Como todos los miércoles en la asamblea de oración Padre Alberto Linero nos llenó de fuerza y ganas para la batalla, iluminada desde la lectura de la palabra. El pasaje escogido para ésta ocasión fue del evangelio de Marcos 1, 40-45.

Esta parte de la palabra del Señor nos habla de un leproso que es sanado por Jesús, ya que sigue un itinerario de fe, que es muy emocionante y está descrito primero desde la contextualización del evento, las enfermedades en aquel tiempo eran consideradas maldiciones producto del pecado y una enfermedad tan dolorosa y evidente como la lepra, se leía como una maldición muy grande.

Tanto era así que los enfermos de lepra debían caminar por las calles haciendo sonar unas latas que anuncien que se acerca un impuro, entonces cuando éste leproso ve a Jesús lo primero que hace es romper un paradigma acercándose al que lo puede sanar.

Entonces nos mostró como el que quiere ser limpio debería seguir tres pasos, a la manera del leproso, él se acerca, entonces reduce la distancia que tiene con Dios, da pasos para estar cerca del dueño de la vida.

Luego suplica, es decir que expone su necesidad abiertamente, no tiene reparos para decirle a Jesús, ya que reconoce en la figura del hijo del hombre el camino por el cual puede quedar limpio de la enfermedad que le quita vida.

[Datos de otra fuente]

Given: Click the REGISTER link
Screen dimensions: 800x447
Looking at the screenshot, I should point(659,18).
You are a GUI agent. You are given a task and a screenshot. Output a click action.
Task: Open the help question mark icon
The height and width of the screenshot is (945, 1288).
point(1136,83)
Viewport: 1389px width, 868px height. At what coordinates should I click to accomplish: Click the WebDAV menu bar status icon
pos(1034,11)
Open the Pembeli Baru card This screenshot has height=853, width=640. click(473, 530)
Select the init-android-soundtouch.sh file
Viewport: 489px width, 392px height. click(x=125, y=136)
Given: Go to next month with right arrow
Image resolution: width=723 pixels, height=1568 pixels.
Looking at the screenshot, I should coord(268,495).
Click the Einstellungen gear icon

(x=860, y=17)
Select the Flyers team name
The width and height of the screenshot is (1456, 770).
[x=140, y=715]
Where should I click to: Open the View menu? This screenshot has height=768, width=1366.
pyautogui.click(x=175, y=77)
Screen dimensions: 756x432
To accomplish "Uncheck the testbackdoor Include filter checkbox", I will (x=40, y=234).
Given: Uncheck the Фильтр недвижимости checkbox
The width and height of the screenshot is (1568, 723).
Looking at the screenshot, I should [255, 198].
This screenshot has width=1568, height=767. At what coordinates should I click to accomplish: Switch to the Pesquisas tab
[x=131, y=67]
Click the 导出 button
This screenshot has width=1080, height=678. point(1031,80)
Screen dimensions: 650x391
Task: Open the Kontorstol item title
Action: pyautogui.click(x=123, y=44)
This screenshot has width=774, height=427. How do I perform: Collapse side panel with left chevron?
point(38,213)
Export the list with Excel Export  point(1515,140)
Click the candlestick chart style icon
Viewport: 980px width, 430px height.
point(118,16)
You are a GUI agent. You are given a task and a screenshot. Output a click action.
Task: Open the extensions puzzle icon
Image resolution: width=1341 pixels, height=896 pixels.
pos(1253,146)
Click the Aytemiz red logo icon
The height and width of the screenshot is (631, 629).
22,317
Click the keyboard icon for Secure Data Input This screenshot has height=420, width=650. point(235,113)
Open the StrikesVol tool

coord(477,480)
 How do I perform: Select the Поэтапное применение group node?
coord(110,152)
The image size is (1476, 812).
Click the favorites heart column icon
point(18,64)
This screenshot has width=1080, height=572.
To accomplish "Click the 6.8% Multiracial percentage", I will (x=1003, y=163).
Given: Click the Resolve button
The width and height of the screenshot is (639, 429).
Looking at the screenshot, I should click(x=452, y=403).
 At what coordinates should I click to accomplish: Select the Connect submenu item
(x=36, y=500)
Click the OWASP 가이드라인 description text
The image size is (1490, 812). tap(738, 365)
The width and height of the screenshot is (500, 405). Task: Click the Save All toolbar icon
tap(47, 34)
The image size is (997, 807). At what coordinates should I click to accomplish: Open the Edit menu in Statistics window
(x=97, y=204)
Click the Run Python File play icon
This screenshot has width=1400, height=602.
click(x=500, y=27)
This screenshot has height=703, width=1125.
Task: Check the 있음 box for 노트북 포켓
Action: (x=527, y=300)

Y por último se arrodilla, reconoce delante de quien está, se rinde ante la dulce presencia del salvador y lo que hace en éste momento es alabarlo, ver lo que significa estar cerca del hijo de Dios y ver el poder que tiene.

El que quiere limpiarme tiene a su vez tres actitudes con el que quiere limpiar, al inicio se compadece es decir que al Señor lo mueven nuestras dificultades y tragedias, Él mismo se mueve a nuestro favor cuando ve que estamos en estado de necesidad, luego lo toca mostrando que no tiene asco de nuestra fragilidad, no nos rechaza aun cuando nos sentimos no merecedores de su presencia, Él nos toca y con ese toque nos cura rompiendo lo que nos daña y lo que nos resta la vida.

Me acerco con toda confianza porque su voluntad es mi bien, aun cuando lo que pasa en nuestras vidas no es exactamente lo que nosotros queremos que pase, Dios sabe más que nosotros y nos da lo que necesitamos, para que seamos testimonio de su amor y así hagamos que los que nos ven se acerquen a Jesús al ver lo que ha hecho en nosotros.